◆ **Entries shown**:
....

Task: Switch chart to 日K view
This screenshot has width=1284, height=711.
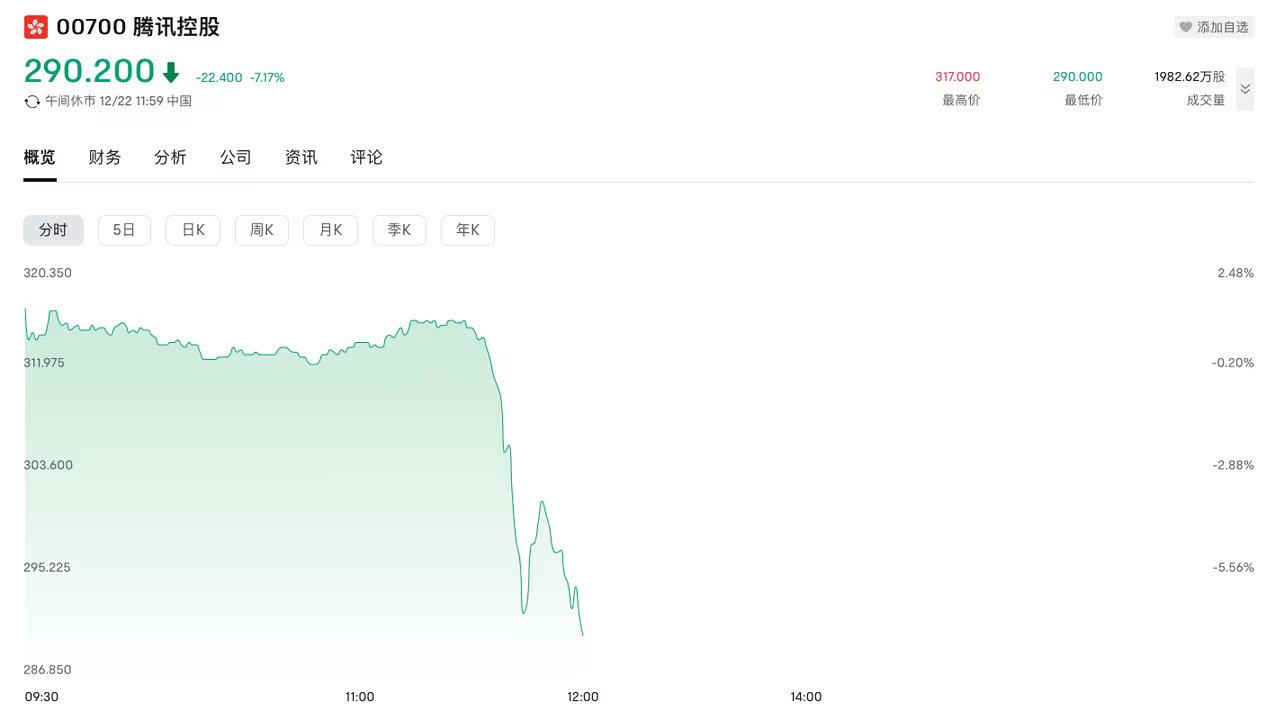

....

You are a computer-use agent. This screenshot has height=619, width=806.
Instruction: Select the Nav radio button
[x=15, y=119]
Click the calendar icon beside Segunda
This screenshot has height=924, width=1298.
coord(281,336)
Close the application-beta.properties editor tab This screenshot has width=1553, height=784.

....

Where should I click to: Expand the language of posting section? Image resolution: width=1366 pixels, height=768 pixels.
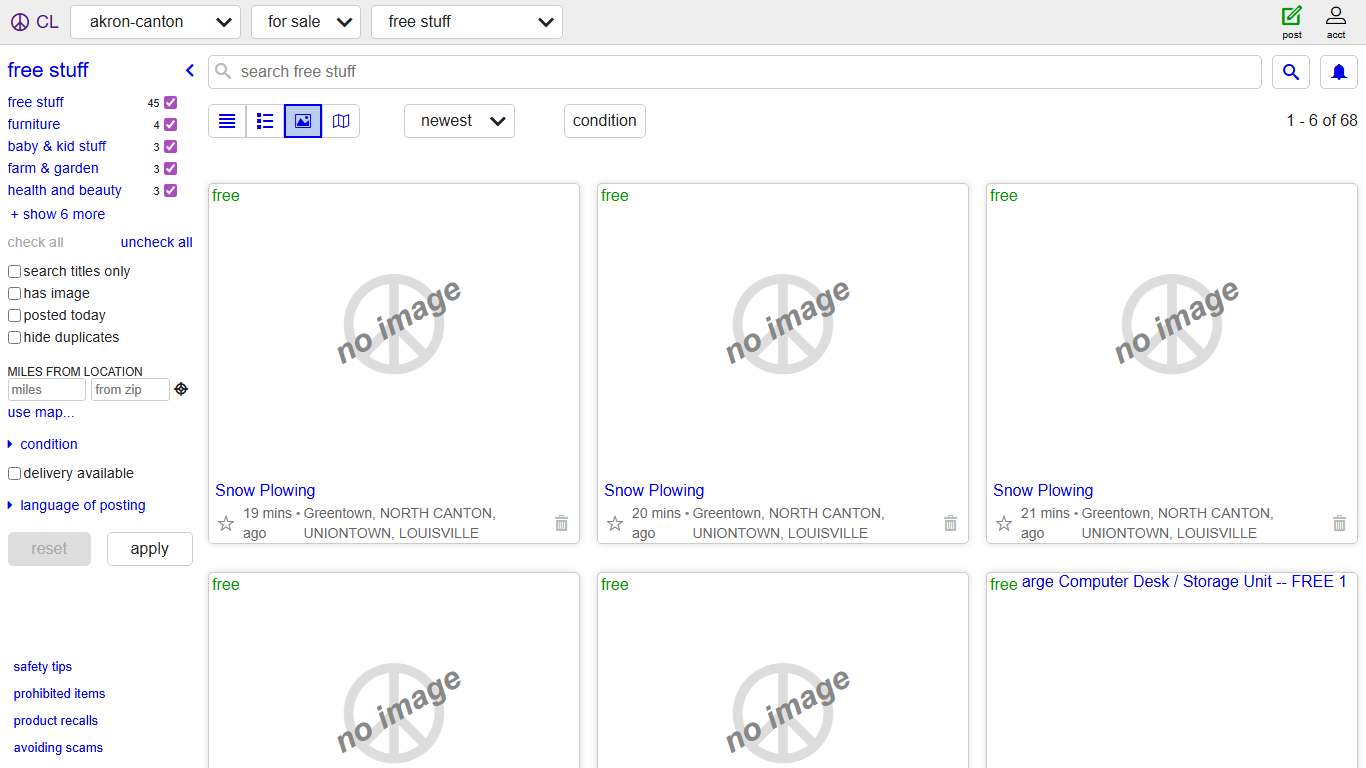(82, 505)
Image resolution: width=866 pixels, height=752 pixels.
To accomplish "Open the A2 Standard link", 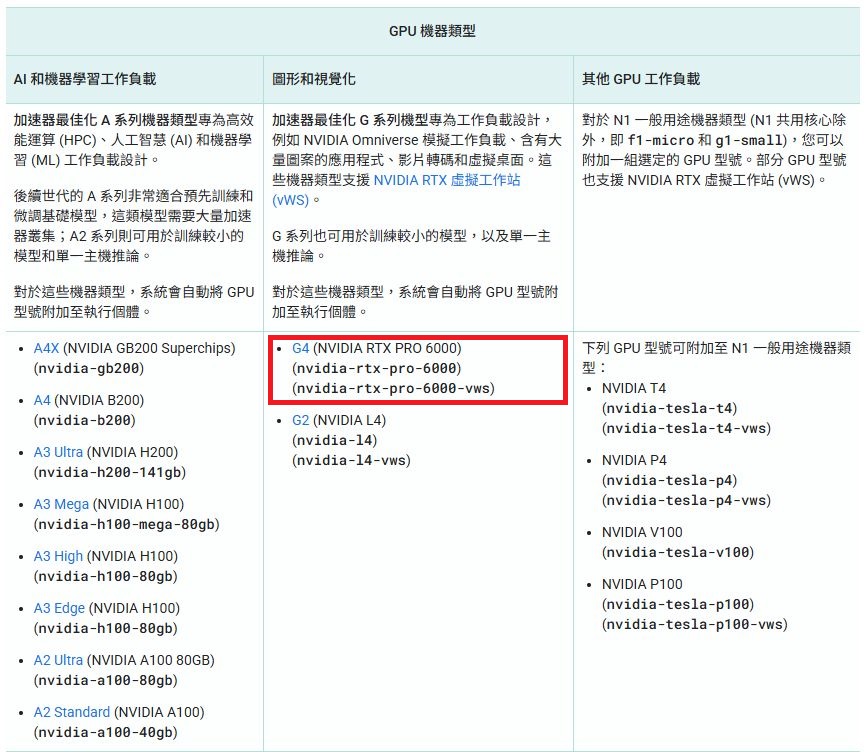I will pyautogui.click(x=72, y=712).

....

◆ **Exercise**: Out of the material above, output word for word the line with "Task: Switch chart to 日K view", the line with "This screenshot has width=1284, height=711.", and all lines between them, with nothing else.

◆ **Result of this exercise**:
Task: Switch chart to 日K view
This screenshot has width=1284, height=711.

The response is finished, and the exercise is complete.